**EXERCISE**. Show each line of the items below that contains the word "should", copying every such line in full.

[Word and element location data]
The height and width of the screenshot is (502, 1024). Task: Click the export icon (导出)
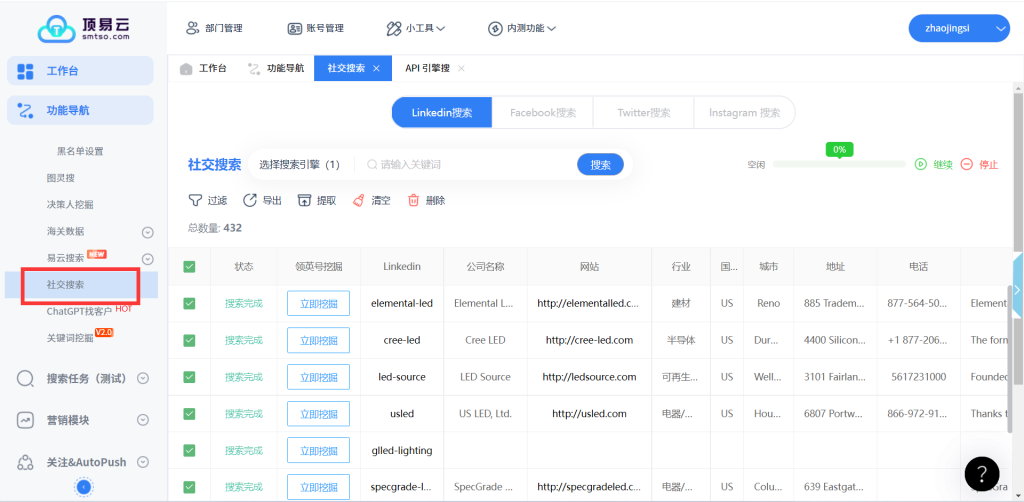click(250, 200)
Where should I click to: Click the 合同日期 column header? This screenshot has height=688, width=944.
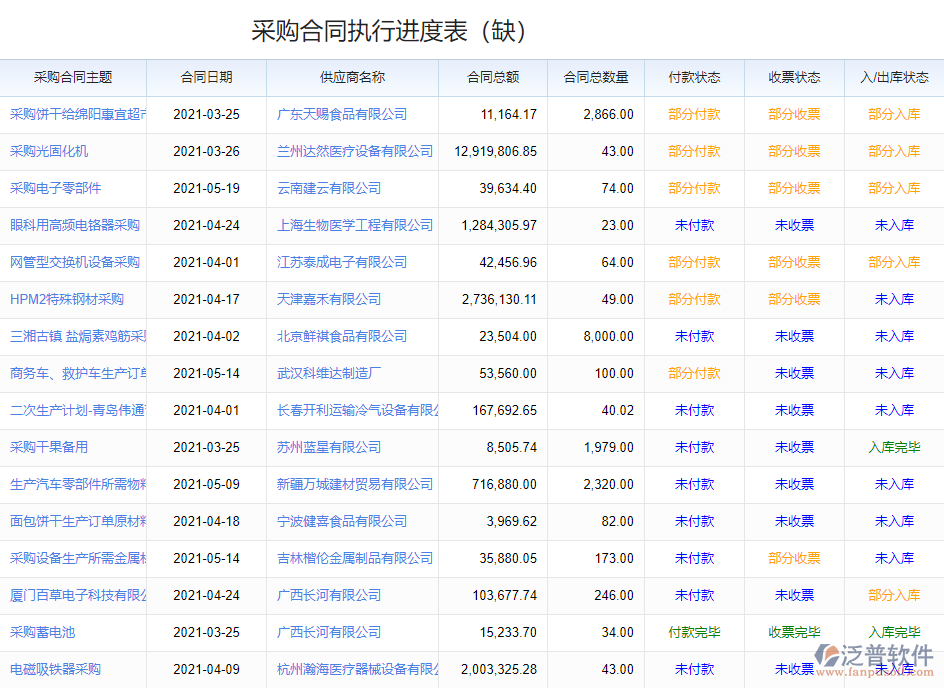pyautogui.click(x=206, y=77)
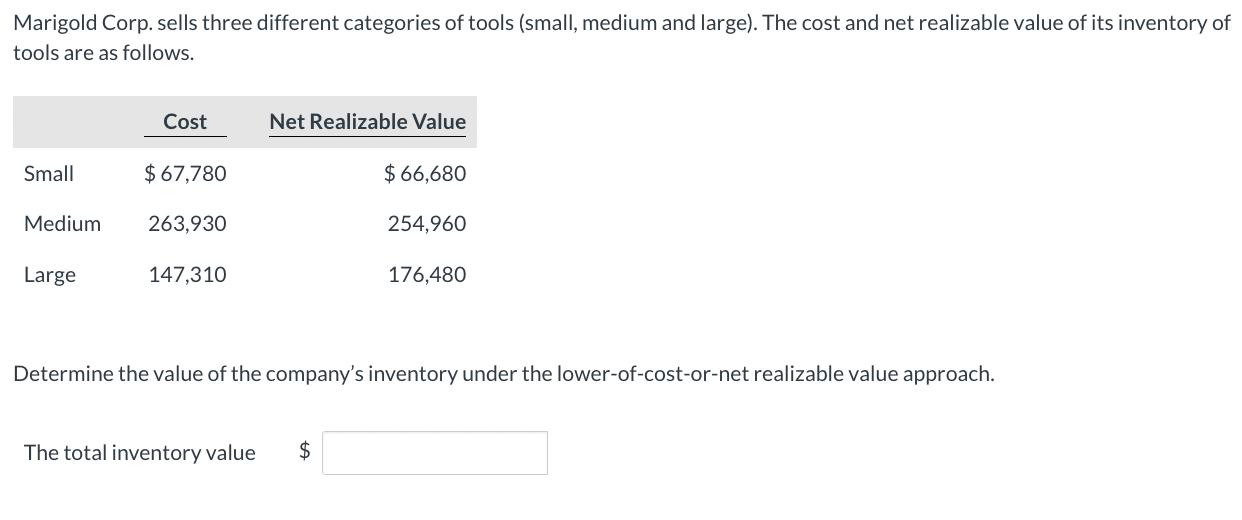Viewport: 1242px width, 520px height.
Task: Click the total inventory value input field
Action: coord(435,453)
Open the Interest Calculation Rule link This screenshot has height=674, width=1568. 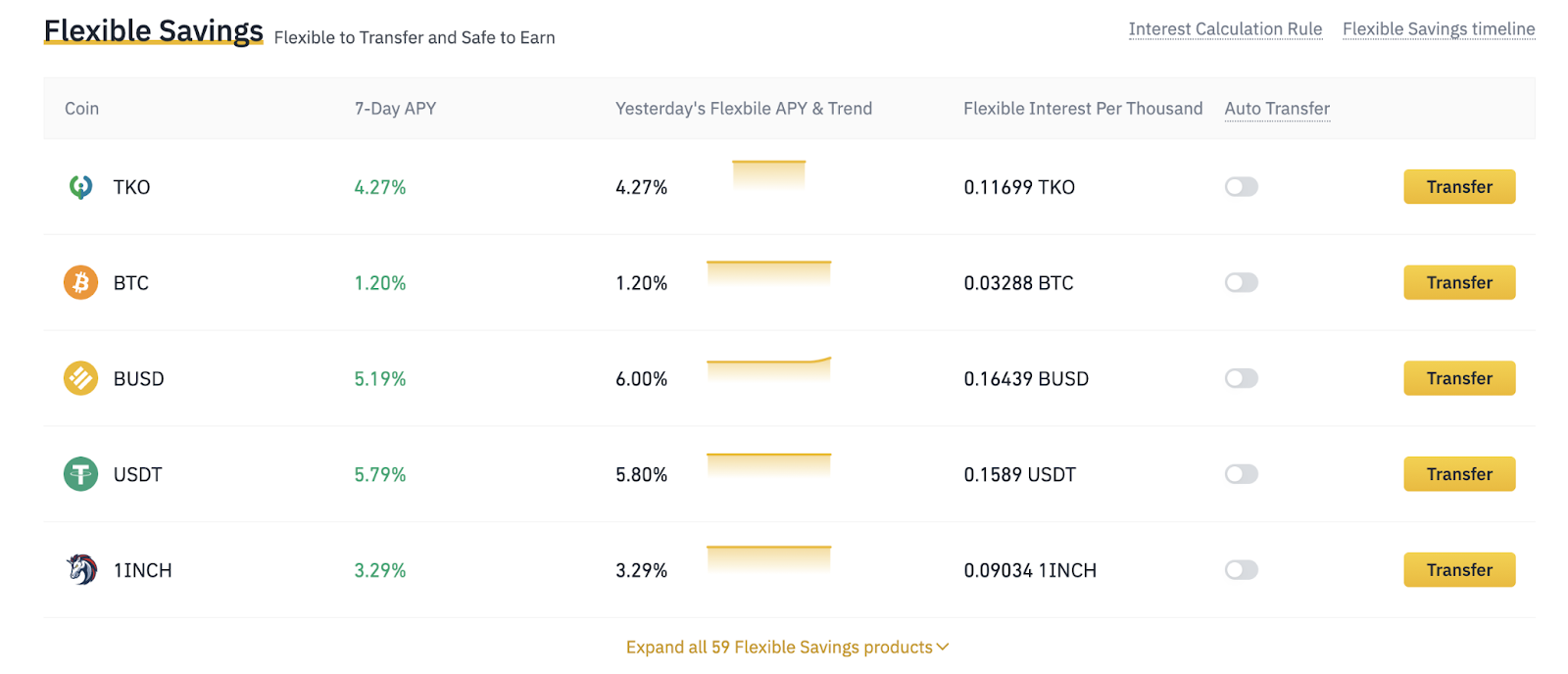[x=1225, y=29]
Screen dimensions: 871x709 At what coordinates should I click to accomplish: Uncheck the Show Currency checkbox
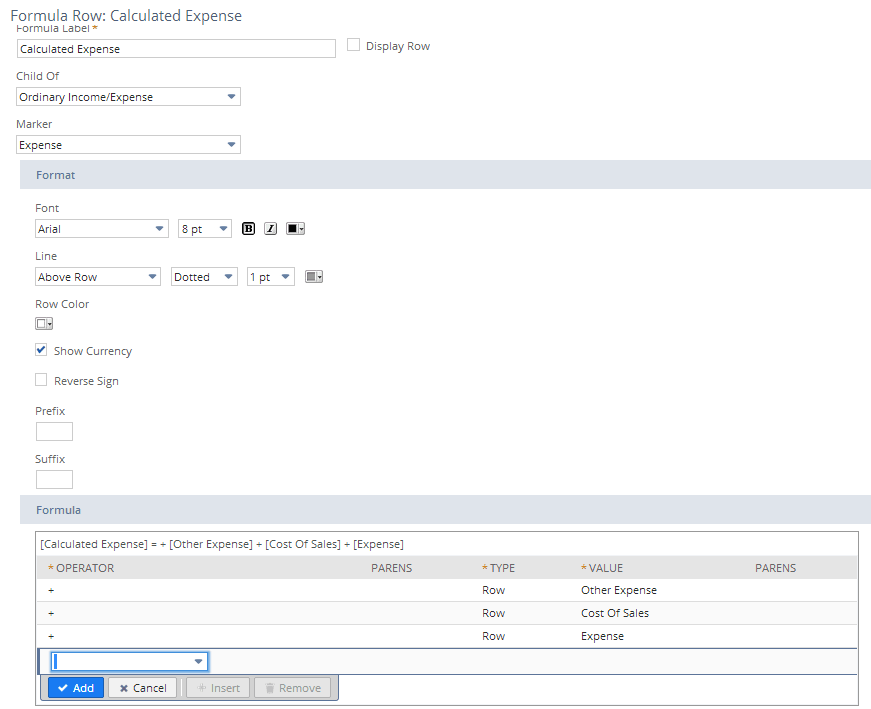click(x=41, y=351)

**THE RESPONSE**.
Where should I click to: Click the 合同日期 column header? This screenshot has height=688, width=944.
Screen dimensions: 871x709 At what coordinates should I click to accomplish: Uncheck the Show Currency checkbox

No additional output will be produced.